Recently, it has been suggested that the updosing phase could be not necessary, and sometimes the treatment starts with the higher dose. According to the manufactures the maintenance can be taken daily or each other day. The recommended duration of treatment is 3 to 5 years. The main advantage of SLIT is its overall safety. Usually, side effects are limited to the mouth (oral itching or swelling) or to gastrointestinal tract (stomach-ache, nausea) and tend to disappear after the first doses. Severe systemic side effects have been described only sporadically.
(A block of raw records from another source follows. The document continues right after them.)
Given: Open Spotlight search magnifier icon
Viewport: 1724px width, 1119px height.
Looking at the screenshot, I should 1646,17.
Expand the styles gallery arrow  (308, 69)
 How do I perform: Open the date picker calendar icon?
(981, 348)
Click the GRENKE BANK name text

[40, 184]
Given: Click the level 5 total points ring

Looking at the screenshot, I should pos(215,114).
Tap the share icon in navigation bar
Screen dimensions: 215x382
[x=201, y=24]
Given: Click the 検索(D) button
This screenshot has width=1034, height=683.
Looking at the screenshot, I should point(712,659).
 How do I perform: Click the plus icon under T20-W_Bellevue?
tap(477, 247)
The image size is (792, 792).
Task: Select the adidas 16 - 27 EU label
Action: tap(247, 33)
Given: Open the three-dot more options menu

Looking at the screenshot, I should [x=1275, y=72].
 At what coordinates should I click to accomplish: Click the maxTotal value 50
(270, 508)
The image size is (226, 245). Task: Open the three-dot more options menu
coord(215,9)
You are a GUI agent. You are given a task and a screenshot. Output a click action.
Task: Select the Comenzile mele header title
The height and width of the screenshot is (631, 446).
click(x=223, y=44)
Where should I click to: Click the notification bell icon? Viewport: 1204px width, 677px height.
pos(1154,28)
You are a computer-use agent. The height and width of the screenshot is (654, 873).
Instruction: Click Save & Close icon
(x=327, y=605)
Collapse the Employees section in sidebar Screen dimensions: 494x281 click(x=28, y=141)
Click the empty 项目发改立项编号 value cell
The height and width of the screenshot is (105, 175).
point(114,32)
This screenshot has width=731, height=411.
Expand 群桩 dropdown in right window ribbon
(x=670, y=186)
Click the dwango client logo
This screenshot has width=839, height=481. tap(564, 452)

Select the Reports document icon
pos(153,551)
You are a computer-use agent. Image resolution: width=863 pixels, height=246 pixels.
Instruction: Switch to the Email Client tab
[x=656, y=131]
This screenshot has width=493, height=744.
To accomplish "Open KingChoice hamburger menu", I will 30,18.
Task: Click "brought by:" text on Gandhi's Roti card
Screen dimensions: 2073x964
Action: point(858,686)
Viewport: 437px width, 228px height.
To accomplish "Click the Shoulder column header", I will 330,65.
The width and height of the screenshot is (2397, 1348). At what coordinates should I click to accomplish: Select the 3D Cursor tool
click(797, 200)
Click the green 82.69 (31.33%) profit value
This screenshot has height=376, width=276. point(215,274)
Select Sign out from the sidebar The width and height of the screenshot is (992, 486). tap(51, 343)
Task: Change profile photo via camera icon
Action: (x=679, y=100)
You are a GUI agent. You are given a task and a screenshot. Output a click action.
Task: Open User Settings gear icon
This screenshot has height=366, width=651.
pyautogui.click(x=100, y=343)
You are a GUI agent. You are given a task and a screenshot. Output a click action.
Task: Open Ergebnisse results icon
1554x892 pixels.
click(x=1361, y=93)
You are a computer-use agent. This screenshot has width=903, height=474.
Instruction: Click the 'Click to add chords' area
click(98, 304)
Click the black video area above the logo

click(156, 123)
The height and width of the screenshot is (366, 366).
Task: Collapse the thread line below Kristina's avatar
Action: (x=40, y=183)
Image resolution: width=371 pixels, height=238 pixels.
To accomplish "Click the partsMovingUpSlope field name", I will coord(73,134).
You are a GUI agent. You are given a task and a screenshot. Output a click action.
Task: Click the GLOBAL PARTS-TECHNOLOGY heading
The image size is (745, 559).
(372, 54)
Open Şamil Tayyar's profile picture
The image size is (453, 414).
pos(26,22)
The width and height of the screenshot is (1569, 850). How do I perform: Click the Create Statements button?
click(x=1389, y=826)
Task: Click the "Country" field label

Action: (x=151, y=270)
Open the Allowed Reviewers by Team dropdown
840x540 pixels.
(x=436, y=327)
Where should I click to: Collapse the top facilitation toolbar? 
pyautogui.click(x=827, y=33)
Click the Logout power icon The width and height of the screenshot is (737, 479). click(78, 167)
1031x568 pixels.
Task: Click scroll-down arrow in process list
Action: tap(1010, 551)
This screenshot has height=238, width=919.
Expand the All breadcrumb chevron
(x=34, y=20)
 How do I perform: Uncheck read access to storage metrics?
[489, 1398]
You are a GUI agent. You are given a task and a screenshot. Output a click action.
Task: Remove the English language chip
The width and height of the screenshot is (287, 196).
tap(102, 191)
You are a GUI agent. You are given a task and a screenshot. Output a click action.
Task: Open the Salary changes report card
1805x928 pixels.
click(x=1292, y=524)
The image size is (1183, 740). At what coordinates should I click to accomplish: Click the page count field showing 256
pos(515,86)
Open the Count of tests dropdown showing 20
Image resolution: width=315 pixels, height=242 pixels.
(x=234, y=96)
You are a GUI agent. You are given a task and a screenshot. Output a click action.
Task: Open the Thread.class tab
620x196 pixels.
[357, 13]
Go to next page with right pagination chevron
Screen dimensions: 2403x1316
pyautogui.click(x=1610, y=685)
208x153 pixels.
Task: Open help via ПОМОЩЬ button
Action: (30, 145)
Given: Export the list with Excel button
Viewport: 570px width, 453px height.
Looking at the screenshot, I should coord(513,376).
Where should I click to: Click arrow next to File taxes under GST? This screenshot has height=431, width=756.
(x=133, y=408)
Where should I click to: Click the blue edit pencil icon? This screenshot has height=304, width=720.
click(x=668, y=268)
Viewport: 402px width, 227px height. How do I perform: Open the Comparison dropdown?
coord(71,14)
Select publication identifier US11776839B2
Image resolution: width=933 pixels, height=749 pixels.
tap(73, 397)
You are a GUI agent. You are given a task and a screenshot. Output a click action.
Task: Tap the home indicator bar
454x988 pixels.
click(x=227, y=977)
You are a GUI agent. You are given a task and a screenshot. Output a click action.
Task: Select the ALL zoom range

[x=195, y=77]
The good safety profile makes SLIT an ideal candidate for the paediatric use. For the same reason, the use of SLIT is currently being investigated also for food allergies or hymenoptera hypersensitivity. Another advantage is that SLIT is managed at home by patients themselves. During the last years, the quality of allergen extracts for SLIT has much improved, and the optimal dosage has been defined at least for grass pollen. According to the most recent trials, SLIT seems to be able to maintain its beneficial effect for several years after the treatment has been stopped.

It must be remembered that, also for SLIT, a detailed diagnosis of IgE-mediated (allergic) disease is mandatory before prescription. In addition, it is good clinical practice to give the first dose under medical supervision, and to carefully instruct the patients about the scopes and modality of the treatment.